Pour Wissam et Laurence. S.H.
A Marie, compagne de voyage ! D.M.
Mawoulida, Madjilissi, Haroussi, Mawaha, Mwenda dahoni, Massadaka… la liste ne s’arrête pas là. De quoi s’agit-il, me demanderez-vous ? Tous ces mots à consonances indéterminables renvoient à des fêtes traditionnelles et religieuses des Comores, archipel de quatre îles voguant sur l’océan Indien. Durant ces fêtes, c’est la nourriture qui est à l’honneur et le repas (essentiellement du riz accompagné de viande bouillie et de lait caillé) est pris collectivement, selon une hiérarchie sociale établie depuis la nuit des temps. Elles occupent une place prépondérante chez le Comorien, puisqu’elles l’accompagnent depuis son état fœtal, via sa naissance, jusqu’à sa mort.
C’est aussi et surtout l’occasion pour les hommes de rire, d’échanger des nouvelles, de s’adresser des quolibets, de critiquer la cuisine et principalement de raconter des anecdotes humoristiques autour d’un plat de riz ou de bananes. Très souvent, le personnage central de ces histoires est un certain Zolo N’djizi, un simple d’esprit fort gourmand.
Selon l’imaginaire comorien donc, ce Zolo a tous les défauts : il est en permanence affamé, paresseux, maladroit, grand parleur et menteur. Cependant, il a le mérite de venir en aide aux uns et aux autres grâce à sa malice qu’il se permet d’utiliser à outrance, étant curieusement considéré comme l’idiot du village. Et une fois ses exploits accomplis, là où certains exigeraient richesse et gloire, Zolo N’djizi, sollicite… un repas.
Selon ses propres termes, il a été envoyé sur terre pour manger, et utilise tous les stratagèmes pour parvenir à ses fins et calmer ses faims. Il mangerait tout ce qu’il trouve, se disant que demain sera un autre jour.
Son nom veut tout dire : Zolo viendrait certainement de wuzulu, c’est-à-dire devenir gourmand, et N’djizi signifie miel, car, ne l’oublions pas, ses paroles et ses arguments sont mielleux.

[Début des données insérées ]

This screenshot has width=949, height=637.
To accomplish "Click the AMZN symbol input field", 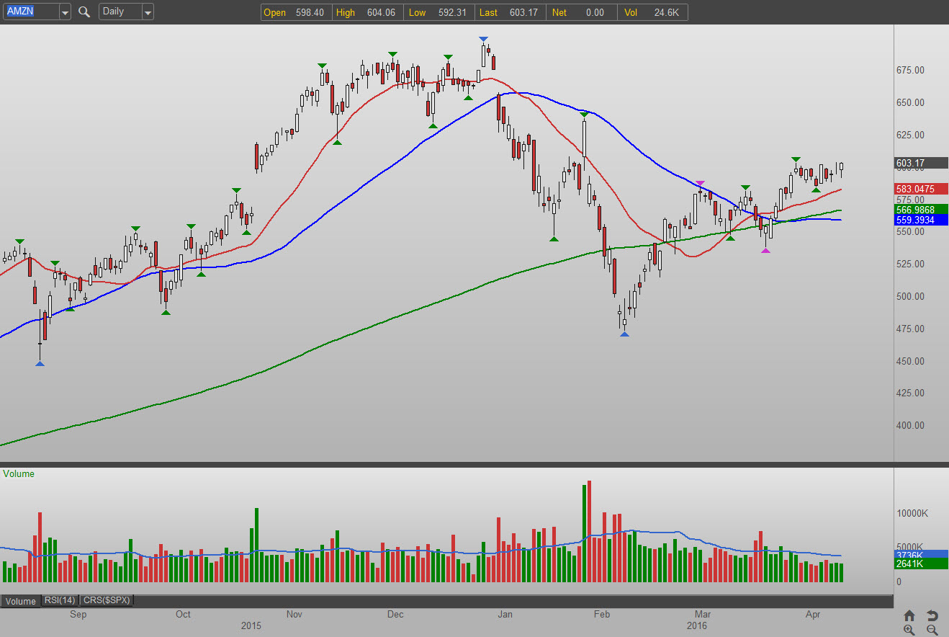I will [29, 12].
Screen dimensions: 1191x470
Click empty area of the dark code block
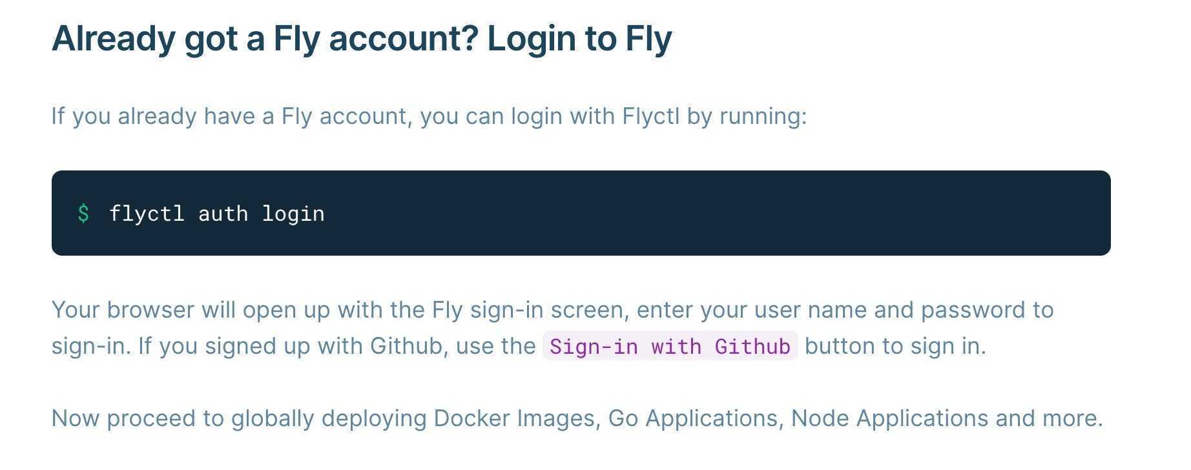tap(710, 213)
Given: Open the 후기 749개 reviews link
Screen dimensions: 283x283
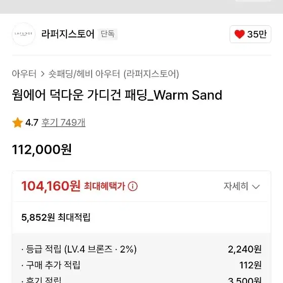Looking at the screenshot, I should pyautogui.click(x=63, y=123).
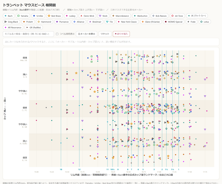
Task: Toggle the Lotus pentagon legend chip
Action: click(x=205, y=22)
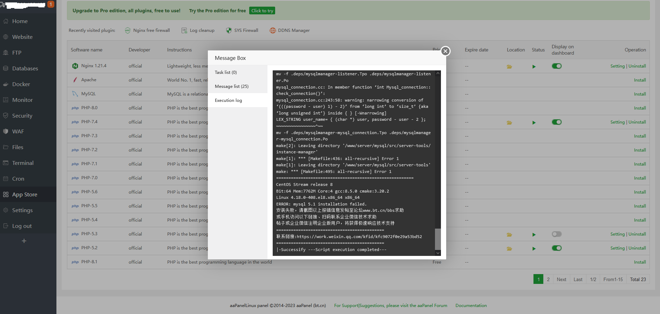The height and width of the screenshot is (314, 660).
Task: Enable dashboard display for PHP-5.3
Action: tap(557, 234)
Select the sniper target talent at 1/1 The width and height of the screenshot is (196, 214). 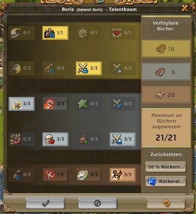[55, 33]
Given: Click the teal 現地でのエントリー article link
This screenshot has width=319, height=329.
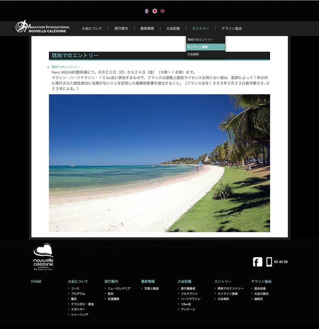Looking at the screenshot, I should coord(66,67).
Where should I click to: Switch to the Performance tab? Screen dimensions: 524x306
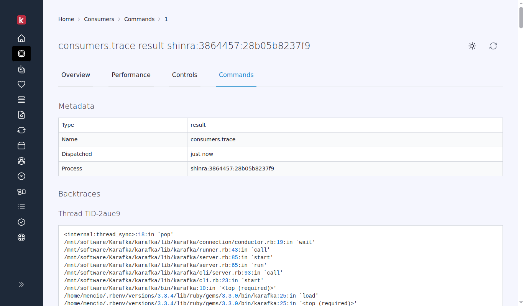(131, 75)
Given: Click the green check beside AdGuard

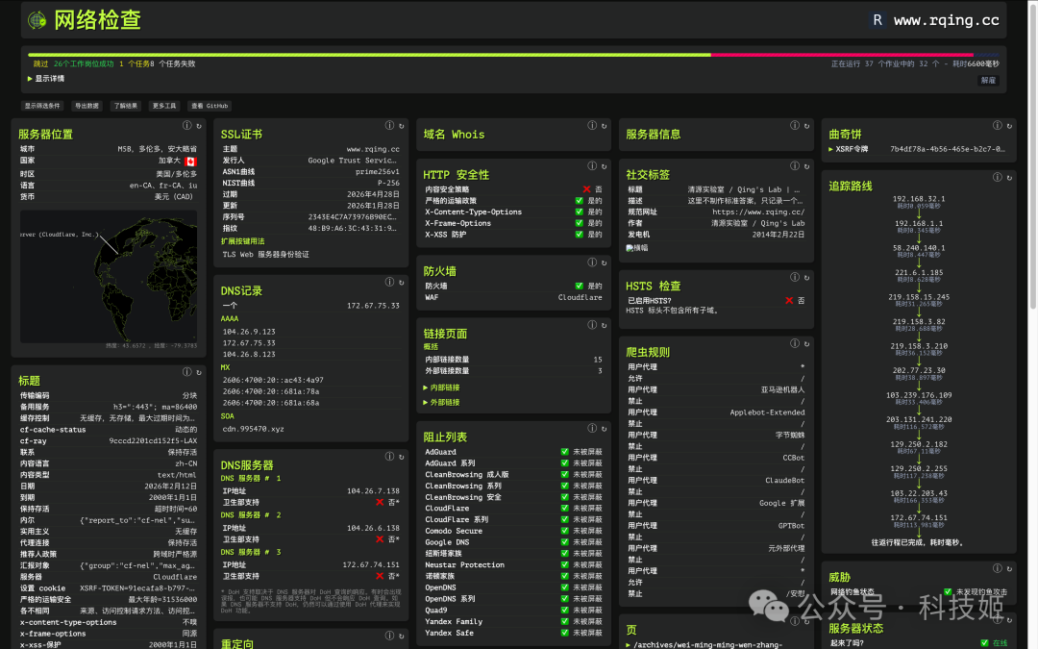Looking at the screenshot, I should [565, 452].
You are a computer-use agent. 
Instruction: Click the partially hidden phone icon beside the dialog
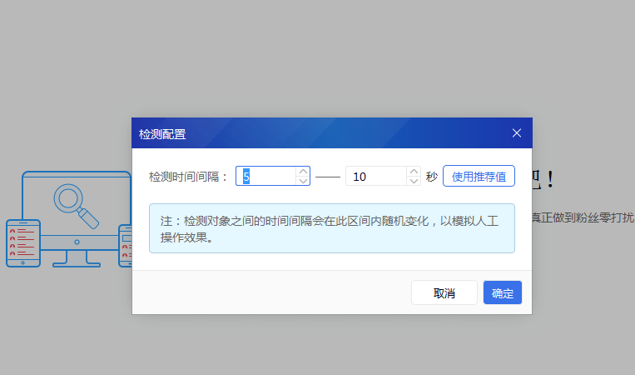pyautogui.click(x=126, y=245)
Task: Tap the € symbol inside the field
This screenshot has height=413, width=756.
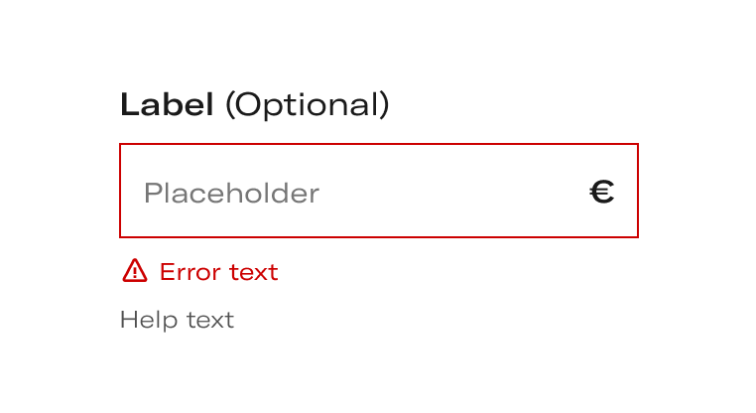Action: pyautogui.click(x=601, y=192)
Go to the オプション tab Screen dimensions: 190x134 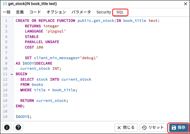tap(56, 12)
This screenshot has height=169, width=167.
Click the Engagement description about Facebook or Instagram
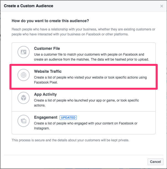(x=86, y=126)
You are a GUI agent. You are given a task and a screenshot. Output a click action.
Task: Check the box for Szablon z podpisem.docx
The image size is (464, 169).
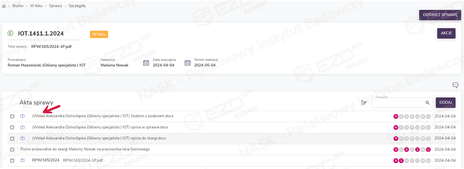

Dans ce recueil, vous découvrirez dix-huit anecdotes de Zolo N’djizi, anti-héros de la tradition orale comorienne. Si d’aventure votre livre disparaît, sans doute s’agit-il de Zolo qui, attiré par l’odeur de l’encre, a quitté ses pages pour dévorer ces mots. Et comme la faim le tiraillera encore, méfiez-vous, fouillez toute la maison et assurez-vous qu’il ne se cache pas dans une casserole ou quelque part dans la cuisine…
Salim Hatubou
Le sultan était réputé pour être un homme malin et malicieux. était pareillement avare. Aussi ne donnait-il jamais rien sans rien. Un jour, il annonça sur la place publique :
– Voici une énigme. Quiconque la résoudra sera récompensé. Il choisira ce qu’il voudra à l’intérieur de mon palais. Ecoutez bien ! J’ai deux frères dont je suis l’aîné. Avant de mourir, notre père nous a fait don de quatre esclaves. Il nous a dit de nous les partager entre nous trois, mais chacun doit avoir absolument deux esclaves. Que faut-il faire ?
Les villageois réfléchirent longtemps. Cependant, personne ne trouva de solution. Comment répartir quatre esclaves entre trois personnes et que chacune d’entre elles ait deux esclaves ? La tâche semblait impossible.
Durant trois jours et trois nuits, tous les habitants ne parlèrent que de l’énigme du roi. Le vendredi suivant, le sultan convoqua tous ses sujets. Il prit la parole :
– Alors, avez-vous résolu mon énigme ?
– Non ! répondirent tous les villageois.
Zolo se leva, bomba le torse, et fut catégorique :
– Moi, j’ai trouvé ! Je connais la réponse !
Toute la foule commença à rire. D’aucuns se moquèrent de lui.
– Je t’écoute !
– C’est très simple, Majesté ! Donne à chacun de tes frères deux esclaves et le compte sera bon !
– Et moi ?
– Toi, tu es l’aîné. Dans nos traditions, tes petits frères te doivent soumission et obéissance. Tu as déjà tes deux esclaves puisqu’en réalité ton père t’a légué non pas quatre esclaves mais six, tes deux frères inclus.
Le sultan n’en revint pas. La foule non plus d’ailleurs.